Many lots in sale from Charles Acton's home
In what is likely to be the last major sale of the season, Mealy's will offer around 1,400 lots of furniture, paintings, silver and general items next Tuesday and Wednesday at its auction rooms in Castlecomer, Co Kilkenny.
This is a tremendously varied sale with fine antique furniture standing cheek by jowl with reproduction pieces and a fascinating array of small items mixed in with plenty of downright bric-a-brac. Most of the smaller items - the silver, china, glass and so on - will be disposed of on the first day with the more valuable furniture, paintings and garden furniture coming up on Wednesday.
Almost one third of the lots come from a single source, the estate of the late Charles Acton who was for many years music critic of The Irish Times. The Acton family came from Kilmacurragh House in Co Wicklow, a large Georgian house that is now owned by the OPW, which has plans to restore the house and garden and open them to the public.
Although the Actons left the house about 20 years ago and moved to Foxrock in Dublin, they kept a good deal of the furniture, including a monumental George III mahogany bookcase with Gothic-style glazed doors that is expected to fetch £12,000-£15,000. It was given to the Actons by the Synge family of Glenmore Castle in Co Wicklow, and at 11 feet wide and 10 feet tall, it really needs to go to a similarly grand home.
No less imposing is lot 928, a very ornate Irish Victorian oak library bookcase made in Derry and purchased originally by the Bishop of Derry. It carries an estimate of £3,000-£5,000. The highlight of the sale in terms of quality is lot 1136, a very fine Irish mahogany kneehole writing cabinet being sold, we are told, by a Gentleman of Title. A similar piece can be seen in the furniture collection at Malahide Castle and it also bears a strong resemblance to the Adare Cabinet, purchased in recent years by the Victoria & Albert Museum.
Dating from around 1750, the cabinet with its mirrored doors and eagle perched between its carved swan neck pediments, is likely to be targeted by English dealers who see Irish antiques as good value at present because of the strength of sterling. This could push the price well beyond the rather conservative estimate of £20,000-£25,000. There is also strong interest, according to George Mealy, in an 18th century Irish terrestrial pocket globe, once part of a collection of globes at Kilmacurragh. Measuring just three inches in diameter, it was made in 1750 by William King of Dublin it is enclosed in a fish skin case lined with celestial charts. The estimate is £4,000-£6,000 which, again, could prove conservative.

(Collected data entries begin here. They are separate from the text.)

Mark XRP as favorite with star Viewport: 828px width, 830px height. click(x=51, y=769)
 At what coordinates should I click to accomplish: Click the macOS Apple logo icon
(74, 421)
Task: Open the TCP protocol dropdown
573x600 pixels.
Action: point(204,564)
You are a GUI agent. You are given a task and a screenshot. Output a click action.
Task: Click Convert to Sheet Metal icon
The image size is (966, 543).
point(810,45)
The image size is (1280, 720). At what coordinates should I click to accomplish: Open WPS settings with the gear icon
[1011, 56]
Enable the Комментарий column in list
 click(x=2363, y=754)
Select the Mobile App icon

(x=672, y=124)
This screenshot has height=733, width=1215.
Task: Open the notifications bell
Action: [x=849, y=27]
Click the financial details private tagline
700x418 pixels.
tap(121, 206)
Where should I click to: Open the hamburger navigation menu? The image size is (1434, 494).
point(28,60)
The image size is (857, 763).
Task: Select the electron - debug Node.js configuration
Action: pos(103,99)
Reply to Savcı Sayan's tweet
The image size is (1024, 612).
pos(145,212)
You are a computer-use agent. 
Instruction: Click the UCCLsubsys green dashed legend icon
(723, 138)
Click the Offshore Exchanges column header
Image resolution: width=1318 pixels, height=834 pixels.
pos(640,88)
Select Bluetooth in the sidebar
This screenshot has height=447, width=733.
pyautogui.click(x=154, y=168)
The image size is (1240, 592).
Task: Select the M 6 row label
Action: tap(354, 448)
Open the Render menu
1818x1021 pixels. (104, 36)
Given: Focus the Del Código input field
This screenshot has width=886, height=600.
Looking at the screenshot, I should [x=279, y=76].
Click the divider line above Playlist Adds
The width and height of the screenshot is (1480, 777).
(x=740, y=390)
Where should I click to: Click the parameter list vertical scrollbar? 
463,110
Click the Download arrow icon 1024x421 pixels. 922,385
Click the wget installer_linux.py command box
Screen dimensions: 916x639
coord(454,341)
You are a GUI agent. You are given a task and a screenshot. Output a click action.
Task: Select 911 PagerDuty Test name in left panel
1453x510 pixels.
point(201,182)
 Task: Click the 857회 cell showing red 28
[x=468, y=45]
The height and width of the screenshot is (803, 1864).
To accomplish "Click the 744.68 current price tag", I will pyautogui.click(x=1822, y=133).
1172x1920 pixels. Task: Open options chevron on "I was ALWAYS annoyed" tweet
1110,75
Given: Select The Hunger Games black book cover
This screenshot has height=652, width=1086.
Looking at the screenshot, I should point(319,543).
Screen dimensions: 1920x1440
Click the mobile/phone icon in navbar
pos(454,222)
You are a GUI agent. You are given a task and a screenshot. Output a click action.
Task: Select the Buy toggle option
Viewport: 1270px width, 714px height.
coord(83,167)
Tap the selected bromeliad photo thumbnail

Among the less expensive furniture lots are several attractive library chairs, plenty of tea, card and occasional tables, sets of dining chairs and a nice George IV period dining table by Gillingtons of Dublin at £2,500-£3,500.
Among the smaller lots are curiosities galore, from carved Chinese ornaments to animal heads, leather gun cases, swords and sabres as well as card cases and paper knives, seals and shoe buckles, with estimates varying from £50 to £500. Those with less to spend can forage through the bric-a-brac, with plenty of boxed lots on offers. Take lot 314, "comprising a Nazi helmet, various thermos lamps, brassware and the contents of a wardrobe". It is bound to be just what someone wants! The sale can be viewed tomorrow from 2 p.m. to 5 p.m. and all day Monday.
Serious furniture buyers may already have spent their money before next Tuesday, if they are planning to drop by Mullen's auction Monday evening. "It's the best collection we have managed to put together this year," he says of the sale's core items which include this attractive satinwood, harewood and marquetry bow front commode attributed to Hicks. It is expected to make up to £15,000. Other notable lots are: a George II mahogany breakfront bookcase with astragal glazed doors estimated at £4,000-£6,000; a Regency rosewood card table valued at £2,500-£3,500; a fine Edwardian mahogany inlaid bookcase on chest, £7,000-£10,000; a pair of 19th century Continental pot cupboards with marble tops and blind panelled doors, £2,400-£2,800 and a Victorian walnut library table which could fetch up to £4,000. With antique French furniture becoming increasingly popular there should be good interest in lot 288, a pretty pair of French gilt and tapestry bergere armchairs carrying an estimate of £2,800-£3,500.